──────── 引用文 ────────

今朝も行楽日和の気持ちのいい天気でした。
明日は、朝から雨が降り続くようですし、気温が10度近く下がる…
いつもと違う道を歩くとクサイチゴの実がなっていました。
ヘビイチゴとやはり違いますね(^_-)
クサイチゴ(草苺)という名前がついているけど落葉低木。 5月5日に行われるのが
「賀茂競馬」(賀茂別雷神社)
この競べ馬のことが書かれているのが
【第四十一段】
訳 五月五日、上賀茂神社の競べ馬を見物に行ったところ、牛車(ぎっしゃ)の前に、身分の低い者たちがぎっしり立ち並んで、馬を走らせる馬場がよく見えないので、私たちは牛車から降りて、柵(さく)の近くまで近寄ったが、そのあたりはとりわけ人々が混雑していて、どうにも分け入る隙間(すきま)がない。
(『徒然草』兼好著 島内裕子翻訳 ちくま学芸文庫 2010年) ちょうどその時、向かい側の楝(おうち)の木に、法師が登って、木の股に座って、見物しているではないか。
彼は木にしっかりしがみつきながら、ひどく居眠りして、木から落ちそうになると目を醒ます、ということを繰り返しているのである。

────────

- [課題内容] 上のクサイチゴと賀茂競馬についての引用文を、一字一句変えずに全文そのまま再現すること。

──────── データ抜粋 ────────

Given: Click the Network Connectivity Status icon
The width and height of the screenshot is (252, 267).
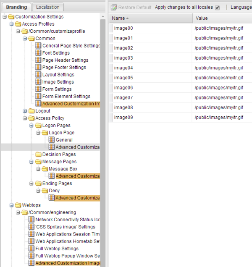Looking at the screenshot, I should click(x=32, y=220).
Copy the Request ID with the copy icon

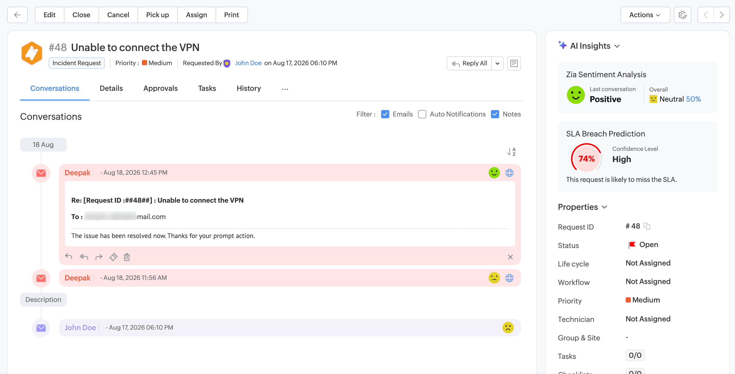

────────

- [出力結果]
今朝も行楽日和の気持ちのいい天気でした。
明日は、朝から雨が降り続くようですし、気温が10度近く下がる…
いつもと違う道を歩くとクサイチゴの実がなっていました。
ヘビイチゴとやはり違いますね(^_-)
クサイチゴ(草苺)という名前がついているけど落葉低木。 5月5日に行われるのが
「賀茂競馬」(賀茂別雷神社)
この競べ馬のことが書かれているのが
【第四十一段】
訳 五月五日、上賀茂神社の競べ馬を見物に行ったところ、牛車(ぎっしゃ)の前に、身分の低い者たちがぎっしり立ち並んで、馬を走らせる馬場がよく見えないので、私たちは牛車から降りて、柵(さく)の近くまで近寄ったが、そのあたりはとりわけ人々が混雑していて、どうにも分け入る隙間(すきま)がない。
(『徒然草』兼好著 島内裕子翻訳 ちくま学芸文庫 2010年) ちょうどその時、向かい側の楝(おうち)の木に、法師が登って、木の股に座って、見物しているではないか。
彼は木にしっかりしがみつきながら、ひどく居眠りして、木から落ちそうになると目を醒ます、ということを繰り返しているのである。